- Born: June 13, 1841 Marion County, Illinois, U.S.
- Died: October 10, 1907 (aged 66) Omaha, Nebraska, U.S.
- Burial place: Forest Lawn Cemetery, Omaha, Nebraska, U.S.
- Spouse: Elizabeth Covert Hulst (m. 1870–1906; her death)
- Relatives: Nelson Samuel Mercer (son) Samuel Mercer (grandson)

= Samuel David Mercer =

American physician (1841–1907)

Samuel David Mercer (June 13, 1841 – October 10, 1907) was a noted American physician from Omaha, Nebraska, United States. He was involved in the construction of Omaha Motor Railway Company, the first electric railway in Omaha, and was for many years the chief surgeon of the Union Pacific.

== Early life ==
Mercer was born in 1841, on a farm in Marion County, Illinois, to Wiley Green Mercer and Cynthia Huff.
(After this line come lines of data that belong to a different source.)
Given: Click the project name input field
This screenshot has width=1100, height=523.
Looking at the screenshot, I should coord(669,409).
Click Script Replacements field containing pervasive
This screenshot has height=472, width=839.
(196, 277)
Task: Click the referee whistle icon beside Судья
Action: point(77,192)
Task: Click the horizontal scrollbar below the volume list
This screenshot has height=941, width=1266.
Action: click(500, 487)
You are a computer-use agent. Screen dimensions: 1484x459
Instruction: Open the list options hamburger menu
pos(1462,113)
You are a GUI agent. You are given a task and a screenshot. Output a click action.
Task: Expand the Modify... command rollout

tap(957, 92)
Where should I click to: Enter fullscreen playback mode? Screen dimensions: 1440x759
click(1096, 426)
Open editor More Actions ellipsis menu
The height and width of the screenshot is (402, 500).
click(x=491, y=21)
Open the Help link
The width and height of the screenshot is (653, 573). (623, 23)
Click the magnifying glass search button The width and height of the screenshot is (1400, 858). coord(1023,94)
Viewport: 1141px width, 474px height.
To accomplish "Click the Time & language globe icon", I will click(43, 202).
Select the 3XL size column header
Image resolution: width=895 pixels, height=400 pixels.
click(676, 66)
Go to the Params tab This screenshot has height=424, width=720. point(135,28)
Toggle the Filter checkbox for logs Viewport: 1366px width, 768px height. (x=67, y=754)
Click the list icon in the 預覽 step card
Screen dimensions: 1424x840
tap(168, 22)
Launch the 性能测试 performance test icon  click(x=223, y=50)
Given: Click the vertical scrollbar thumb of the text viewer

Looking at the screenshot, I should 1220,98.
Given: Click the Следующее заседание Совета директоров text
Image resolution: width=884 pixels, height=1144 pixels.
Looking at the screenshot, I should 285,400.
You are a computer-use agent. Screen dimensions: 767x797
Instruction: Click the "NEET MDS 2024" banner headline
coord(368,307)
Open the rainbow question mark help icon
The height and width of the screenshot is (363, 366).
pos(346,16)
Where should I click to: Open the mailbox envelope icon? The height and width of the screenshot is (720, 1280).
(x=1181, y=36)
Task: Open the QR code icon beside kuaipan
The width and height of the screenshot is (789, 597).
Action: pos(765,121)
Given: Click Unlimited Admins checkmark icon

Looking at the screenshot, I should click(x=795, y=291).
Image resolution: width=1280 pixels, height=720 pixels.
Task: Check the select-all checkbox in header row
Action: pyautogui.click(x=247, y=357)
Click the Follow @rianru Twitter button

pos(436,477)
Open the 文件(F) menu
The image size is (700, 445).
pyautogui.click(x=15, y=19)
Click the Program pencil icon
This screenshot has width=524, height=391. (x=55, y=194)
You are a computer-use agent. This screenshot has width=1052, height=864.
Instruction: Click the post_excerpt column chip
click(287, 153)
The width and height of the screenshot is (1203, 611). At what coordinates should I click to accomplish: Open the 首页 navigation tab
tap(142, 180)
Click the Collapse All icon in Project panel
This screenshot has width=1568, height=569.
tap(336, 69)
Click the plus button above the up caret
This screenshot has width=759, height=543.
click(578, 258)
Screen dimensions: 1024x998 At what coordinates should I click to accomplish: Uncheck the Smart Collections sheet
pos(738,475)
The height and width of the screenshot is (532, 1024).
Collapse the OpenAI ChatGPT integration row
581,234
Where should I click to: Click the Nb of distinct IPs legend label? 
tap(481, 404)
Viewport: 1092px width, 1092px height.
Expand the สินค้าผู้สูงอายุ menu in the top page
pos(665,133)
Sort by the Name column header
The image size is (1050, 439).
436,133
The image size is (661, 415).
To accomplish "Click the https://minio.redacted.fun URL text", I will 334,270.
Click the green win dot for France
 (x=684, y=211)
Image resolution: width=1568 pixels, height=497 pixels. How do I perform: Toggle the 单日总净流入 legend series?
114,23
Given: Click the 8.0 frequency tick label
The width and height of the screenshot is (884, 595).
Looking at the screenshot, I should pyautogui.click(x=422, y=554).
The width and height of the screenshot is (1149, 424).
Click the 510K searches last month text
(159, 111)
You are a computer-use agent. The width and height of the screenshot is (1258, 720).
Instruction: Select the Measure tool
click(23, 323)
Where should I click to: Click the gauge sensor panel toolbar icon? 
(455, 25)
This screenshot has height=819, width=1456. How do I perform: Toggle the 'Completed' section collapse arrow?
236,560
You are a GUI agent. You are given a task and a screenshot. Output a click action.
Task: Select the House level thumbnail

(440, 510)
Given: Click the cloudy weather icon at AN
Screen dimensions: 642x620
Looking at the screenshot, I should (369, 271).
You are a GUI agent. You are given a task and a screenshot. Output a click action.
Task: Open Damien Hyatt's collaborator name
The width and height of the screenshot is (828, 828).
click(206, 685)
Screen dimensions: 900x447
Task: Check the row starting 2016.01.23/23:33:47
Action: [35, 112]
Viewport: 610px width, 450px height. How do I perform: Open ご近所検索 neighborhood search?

He was one of their nine known children, alongside Lemuel, Mary Ann, Artimissa, Martha, Wiley Jr., Rachel, Lewis and George.

He attended McKendree College in Lebanon, Illinois, and studied medicine at Chicago Medical College, Berkshire Medical College and the University of Michigan College of Pharmacy.

== Career ==
Mercer served in the American Civil War as assistant surgeon in the 149th Regiment, Illinois Volunteers.

In 1866, after graduating Berkshire Medical College, he relocated to Omaha, Nebraska, to begin medical practice. He also became secretary of the Nebraska Medical Association, vice-president of the American Medical Association and was a co-founder of Omaha Medical College.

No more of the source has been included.